Trying to end the war by cutting off funding is a Quixotic quest that will have no positive result – the current White House will not end the war, no matter what. Might as well reduce US casualties by providing armor and supplies – i.e. funding – to the troops over there.

In the face of a black electorate that still craves messianic leadership, Obama has skillfully positioned himself as the Martin Luther King of his generation. Unlike King, however, Obama does not aim to disrupt the fundamental structure of society. Rather than dismantling the triple threat of global racism, poverty, and militarism that King warned against, Obama has promoted a doctrine of compromise that is self-serving rather than strategic, milquetoast rather than pragmatic.”

Since when has “pragmatism” come to mean anarchism by disrupting the fundamental structure of society? Rigid ideologists might think of it that way, but that is not reality. I assume the “doctrine of compromise” means negotiating with all stakeholders in each issue – for example, health insurance companies, doctors, patients' rights advocates. I don’t see that as compromise, particularly when such negotiations in Congress will be broadcast on C-SPAN for the common person to watch and participate in. If that is not making a fundamental change in the way things are done, then what is?

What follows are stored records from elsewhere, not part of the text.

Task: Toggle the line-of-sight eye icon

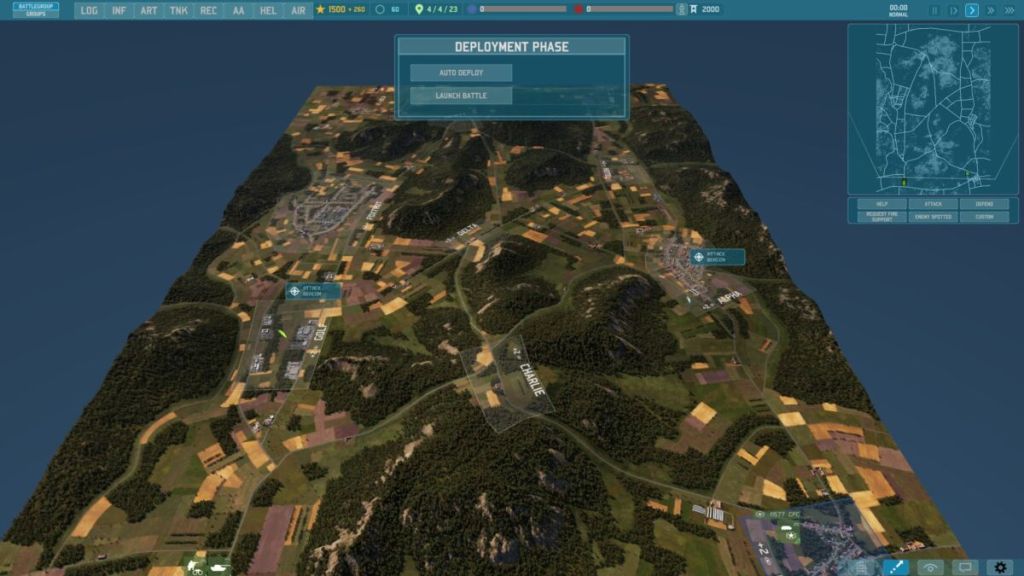Action: 931,567
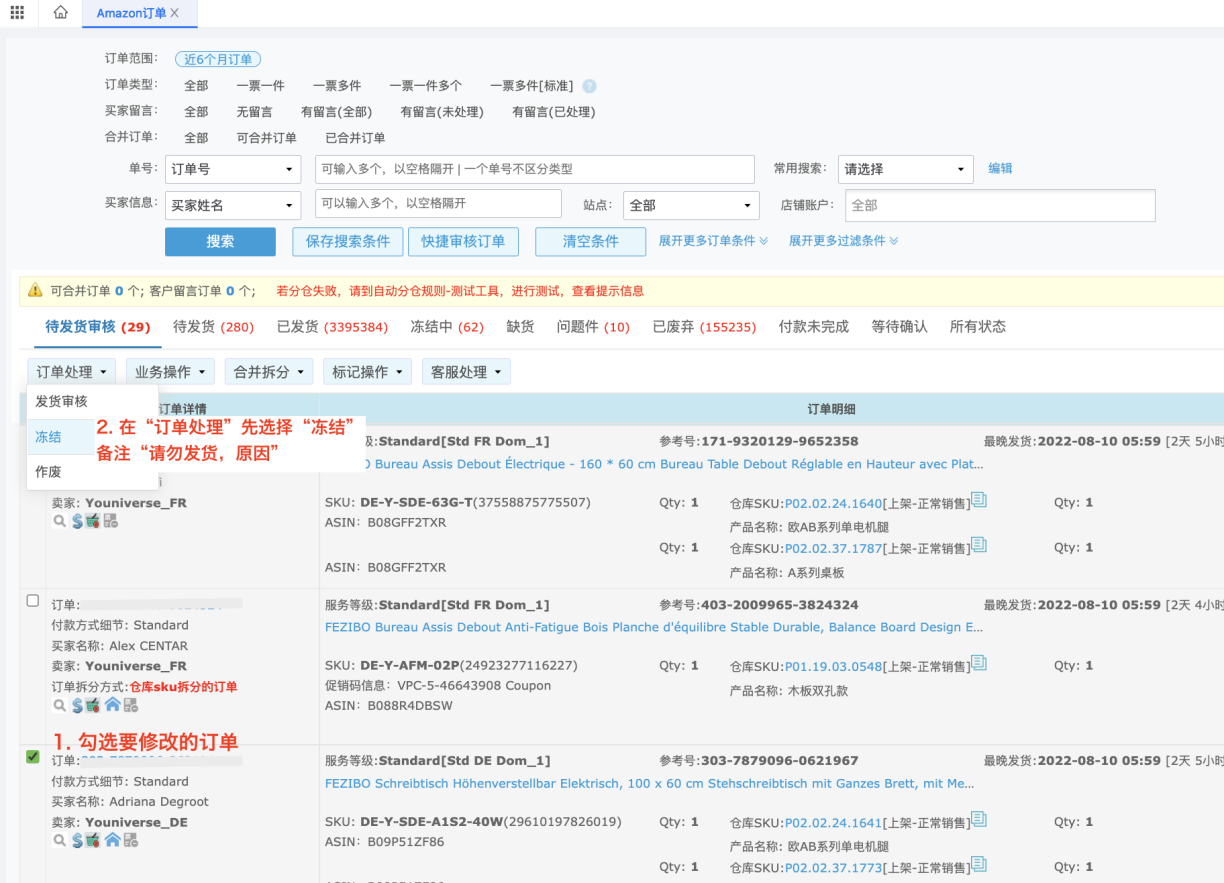This screenshot has height=883, width=1224.
Task: Click the 店铺账户 input field
Action: (999, 205)
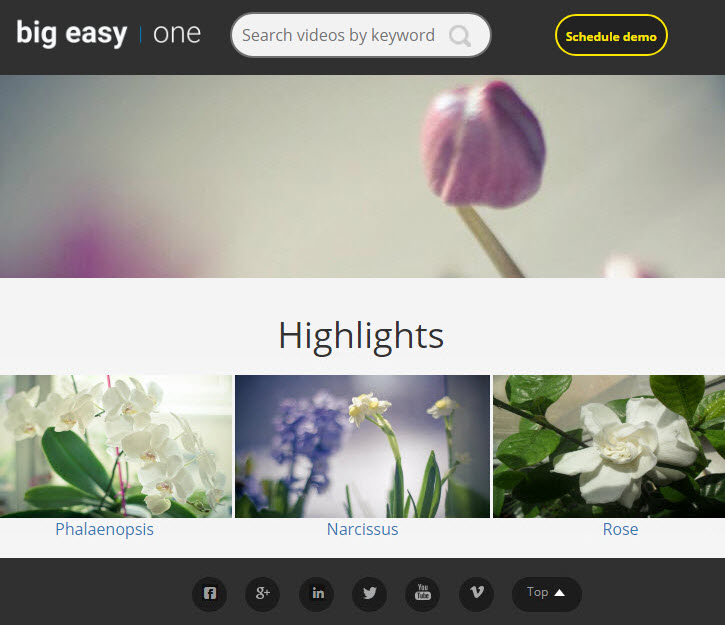Select the white rose thumbnail
The height and width of the screenshot is (625, 725).
point(609,446)
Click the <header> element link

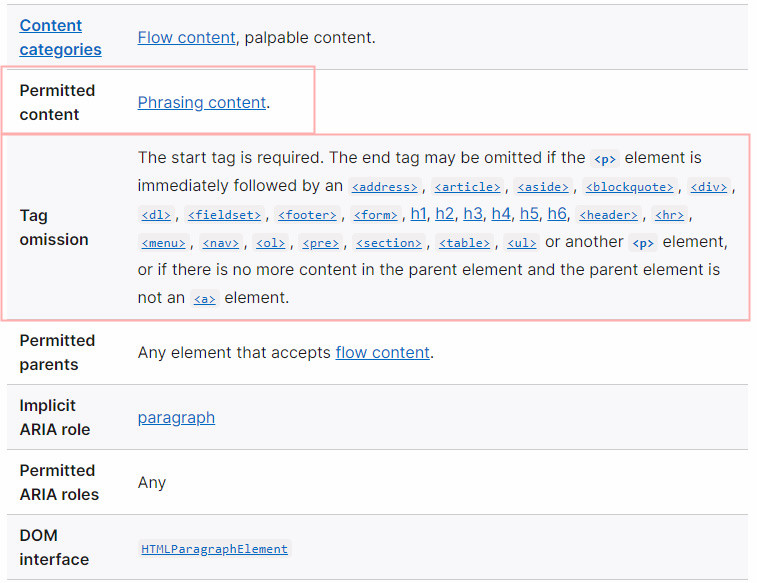pos(607,215)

In a democracy, transformational change – unfortunately, ending poverty is one such goal – can be made only by bringing people together. Racism can be ended only through education, not by government laws.

A strong military is strategic; that can protect folks like the Kosovo Albanians in Serbia; that could be used to end strife in Darfur. What is needed is the will to do it, and more importantly, wisdom to use the military carefully. In 2002, Obama showed he has the wisdom to not send the military unnecessarily to war, when he spoke out forcefully against the Iraq invasion. That does not constitute militarism, as far as I can tell.

To believe that Obama is a Kucinich leftist rather than a Clinton centrist is to ignore his own expressed positions. To believe that the world will be markedly improved after an Obama presidency is to ignore the structure of corporate-controlled politics. To believe that Obama is prepared to address the fundamental structure of our political system is to ignore his own investment in it.”

I think there are very few Kucinich leftists; the distinguished gentleman from Ohio proved this when he repeatedly failed to garner any significant support in the Democratic primaries. I don’t think any educated person mistakes Senator Obama for a Kucinich leftist.

The grass-roots organization of the Obama campaign is reflected in the enthusiastic support and more importantly, his fund-raising. Senator Obama does not take money from corporations, political action committees, Federal lobbyists or other interest groups. Almost all of his funding, if not all, comes from individual donations. Essentially, he is owned by the voting public. That does not strike me as corporate-controlled politics.

Unfortunately, this is exactly what Barack Obama is asking us to do: vote for him as a change maker against all evidence to the contrary. That sounds more like the hope of audacity than the audacity of hope.”

Poetic as the conclusion sounds, I have not seen any such contrary evidence.